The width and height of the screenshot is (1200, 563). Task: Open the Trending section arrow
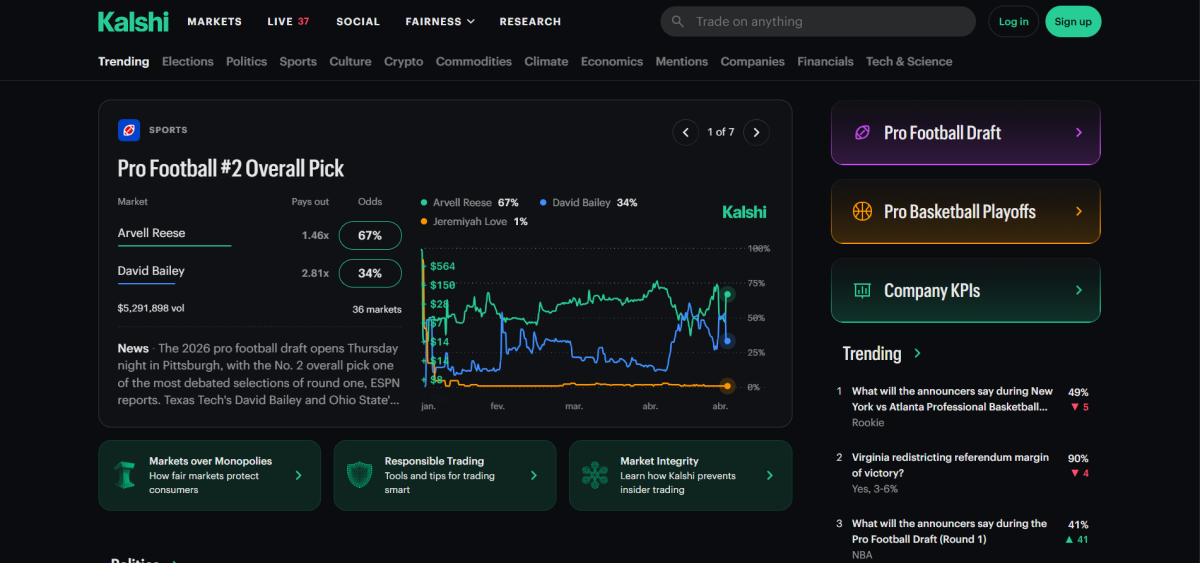918,354
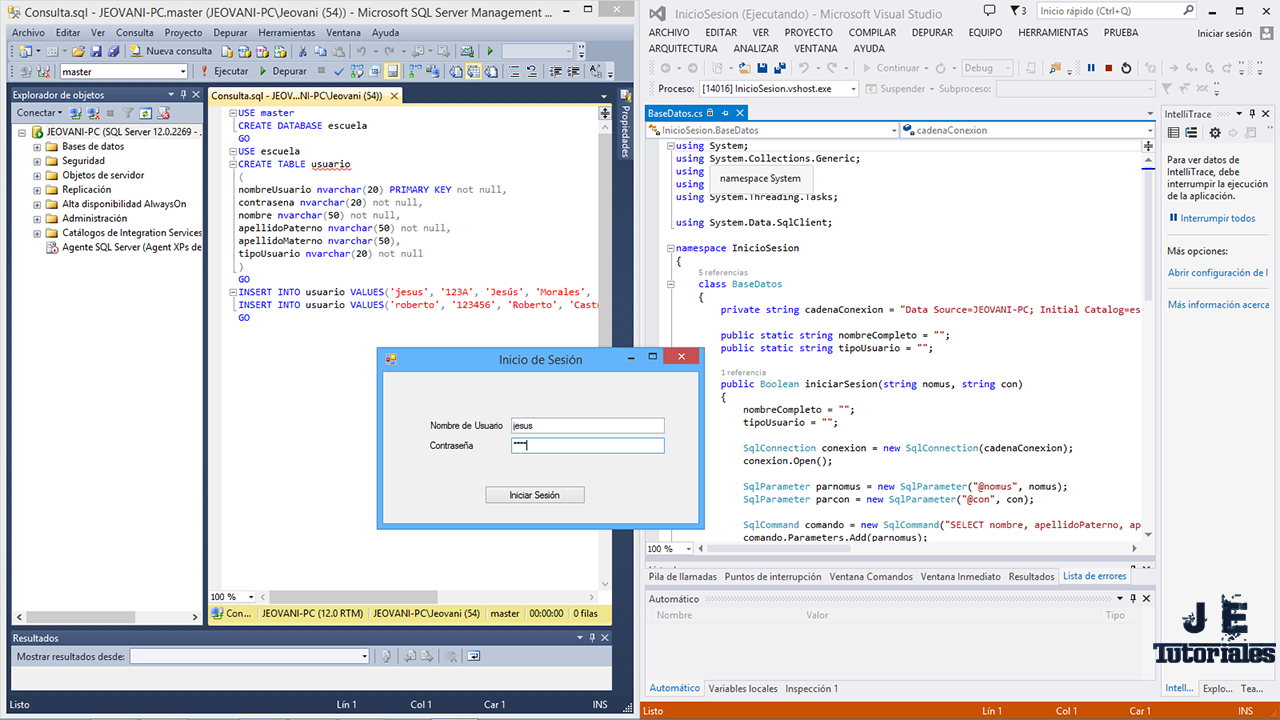Switch to the Variables locales tab

[742, 688]
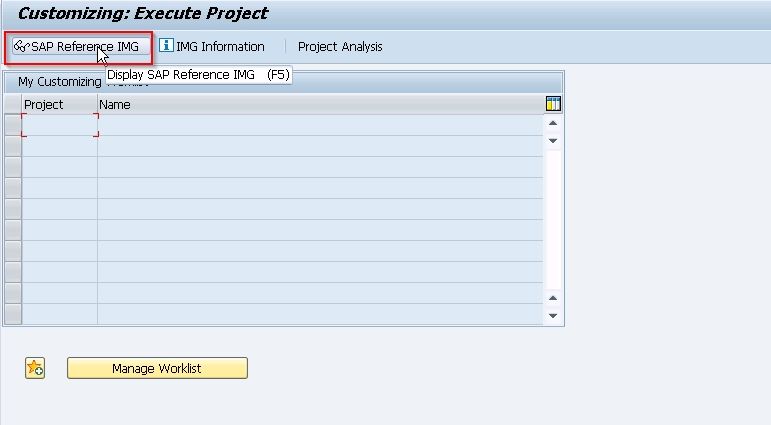Open the Project Analysis toolbar item

click(340, 46)
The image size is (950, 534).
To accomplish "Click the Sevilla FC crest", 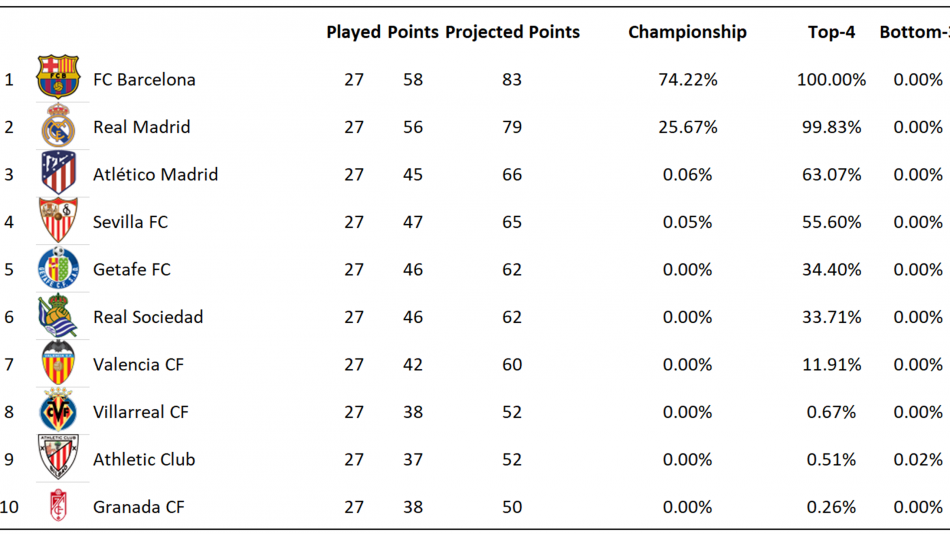I will (58, 220).
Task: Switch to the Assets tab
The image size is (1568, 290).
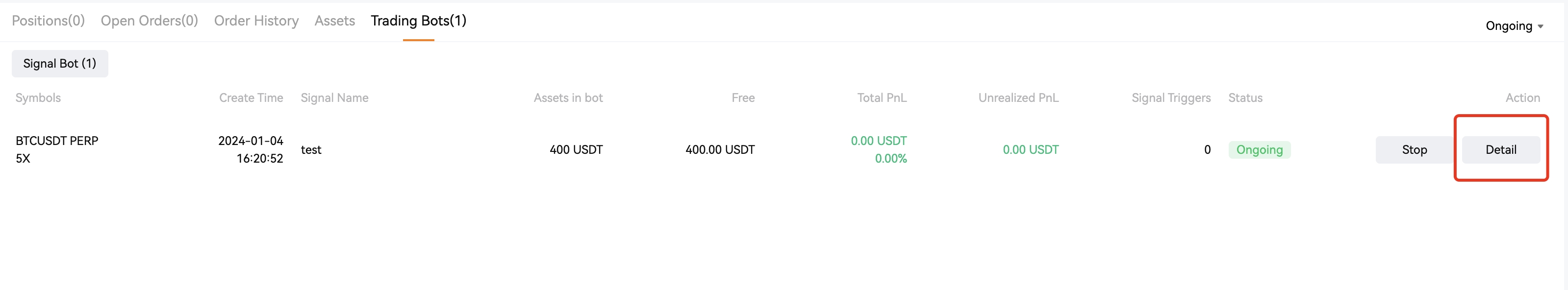Action: click(x=335, y=21)
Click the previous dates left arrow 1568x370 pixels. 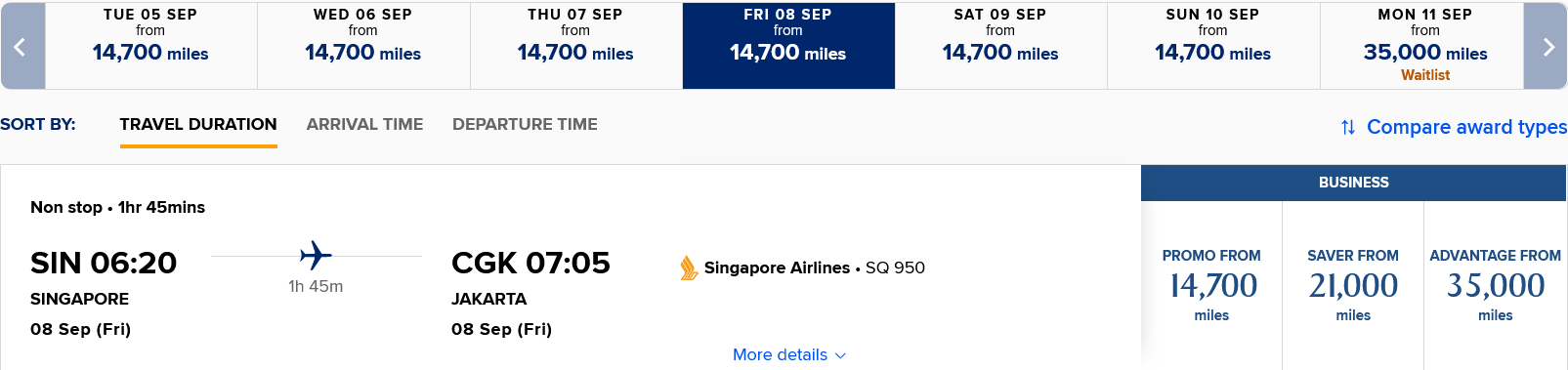(21, 46)
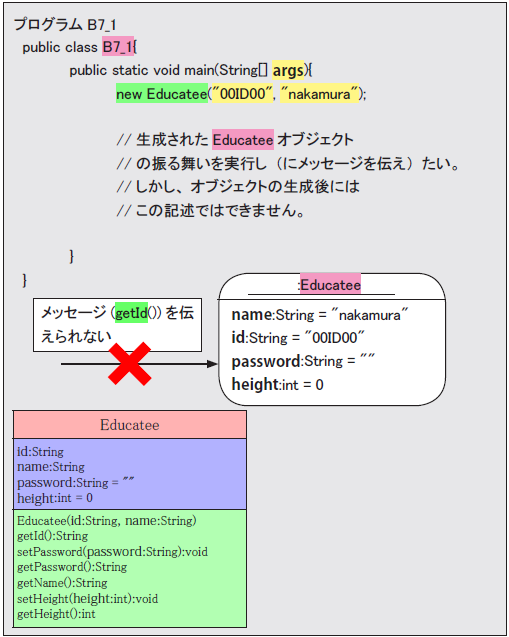The height and width of the screenshot is (637, 509).
Task: Click the black arrowhead pointing to the object
Action: 212,364
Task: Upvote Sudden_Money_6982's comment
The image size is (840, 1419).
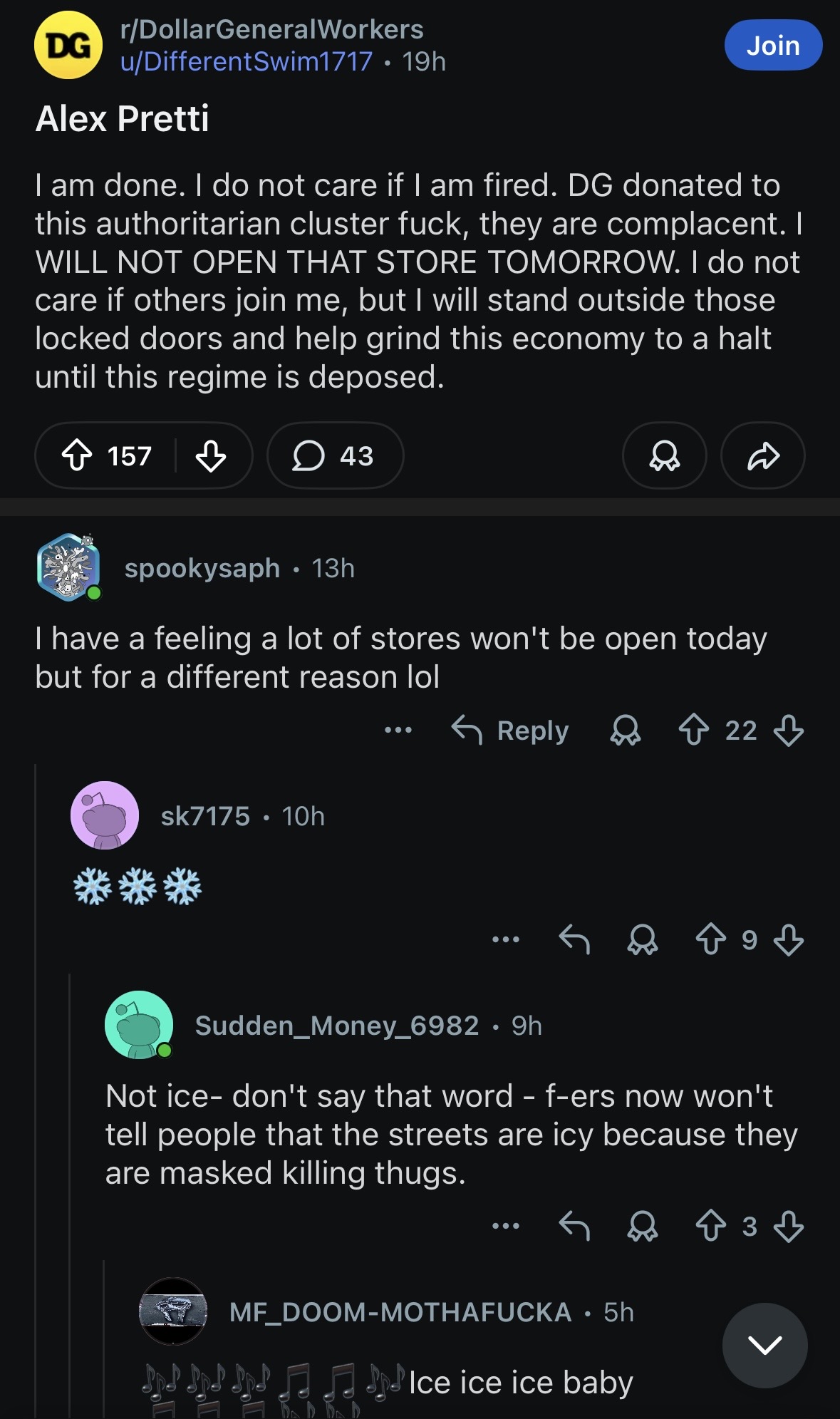Action: click(x=711, y=1227)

→ YOUR ASSIGNMENT: Quote, please, every line of the material above from its start through the line that has "The image size is (950, 534).", reproducing the words exactly and dropping any images.

→ SOLUTION:
The width and height of the screenshot is (1200, 563). Task: Open the Trending section arrow
918,354
Switch to the Variables locales tab

[742, 688]
Open the Project Analysis toolbar item

click(340, 46)
The image size is (950, 534).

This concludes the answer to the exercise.